I love seeing Mary and your posts too. I want new people to have choices. Your posts remind me how much it helped me get onto the transplant train and head down the track.

The fires are down the freeway, but close to the college i work at. Many of us know people who lost their homes. These are bad fires, no one could plan for.

Kat, I can’t even fathom the heartbreak and hardships that are occurring in your area! It’s all so tragic. I’m glad you’re safe…stay that way, my friend. Hugs.

I am starting the SCT next week . oral chemo for 20 days followed by 5 days of transfusions. 1 day rest then the new stem cells. I am at MD Anderson Houston.
Sister is my donor 10/10 match .
Will keep you updated.
Thanks

Hi @jbforet. Last we talked this was just a recommendation so I’m happy for you that you’re able to go ahead with the BMT for MDS! It’s quite a journey, which I referred to as more like an odyssey. ☺️ But it is the path forward to a 2nd chance at life.
Having a higher risk MDS, with potentially morphing to AML, you’re wise to do this preemptively. If I remember reading one of our earlier conversations your bloodwork was showing an increase of blasts in the blood. So this is good to get underway now!

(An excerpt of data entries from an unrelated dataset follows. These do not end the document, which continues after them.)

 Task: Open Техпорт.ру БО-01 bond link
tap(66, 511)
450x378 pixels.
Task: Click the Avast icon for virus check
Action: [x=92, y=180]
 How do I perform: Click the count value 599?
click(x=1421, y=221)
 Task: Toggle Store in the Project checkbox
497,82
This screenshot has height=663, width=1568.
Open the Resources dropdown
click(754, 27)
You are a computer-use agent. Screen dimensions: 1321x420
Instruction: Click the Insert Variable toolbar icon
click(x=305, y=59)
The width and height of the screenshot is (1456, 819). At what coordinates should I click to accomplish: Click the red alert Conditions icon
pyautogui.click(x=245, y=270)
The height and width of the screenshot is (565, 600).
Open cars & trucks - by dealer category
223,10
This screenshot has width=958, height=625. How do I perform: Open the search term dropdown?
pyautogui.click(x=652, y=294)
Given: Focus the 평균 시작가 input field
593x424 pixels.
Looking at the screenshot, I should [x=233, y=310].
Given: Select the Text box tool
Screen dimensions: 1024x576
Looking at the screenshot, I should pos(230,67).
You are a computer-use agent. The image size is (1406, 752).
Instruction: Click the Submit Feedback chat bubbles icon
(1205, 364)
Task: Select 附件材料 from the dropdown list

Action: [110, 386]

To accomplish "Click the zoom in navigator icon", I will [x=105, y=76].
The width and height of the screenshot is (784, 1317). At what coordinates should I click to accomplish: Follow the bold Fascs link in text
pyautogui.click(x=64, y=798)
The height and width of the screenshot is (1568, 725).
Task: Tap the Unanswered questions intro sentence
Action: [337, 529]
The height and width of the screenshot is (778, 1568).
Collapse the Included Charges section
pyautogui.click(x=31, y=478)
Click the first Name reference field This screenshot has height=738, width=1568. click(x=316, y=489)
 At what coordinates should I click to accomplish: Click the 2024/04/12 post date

It’s great your sister will be your donor! Keeping it in the family… hope there’s no sibling rivalry with conversations such as “You owe me now!” 😅

I know it’s going to cut into your golfing for a while but if all goes according to plan, you’ll be having many more pleasant years ahead on the course! So keep those clubs polished!

Like I mentioned before I’m here, along with the rest of us who have had our BMTs, to offer support and encouragement along the way…so don’t hesitate to pop in when you feel like giving an update! In the meantime, do you have any specific questions or concerns?
What is the actual Day 0?

Day 0 is scheduled for 3/10. Thank you for all the kind words.

Here’s to smooth sailing from here on! There may be a couple weeks ahead (after transplant) that will test your mettle. But we’re the same age so I know you didn’t get here without having some spirit of endurance, right? So take one day at a time, listen to the directions of your BMT team and stay the course. I’ll be checking in with you from time to time. No need to reply if you’re not up to it but I want you to know that this is doable and worth it on the other side of transplant!
Cheers to your new B-day…Re-birthday…March 10. Yes, you should get presents! 😅 Though your sister is giving you the Gift of Life so I’m not sure what could possibly be better than that! 💕
When do you get admitted as an inpatient?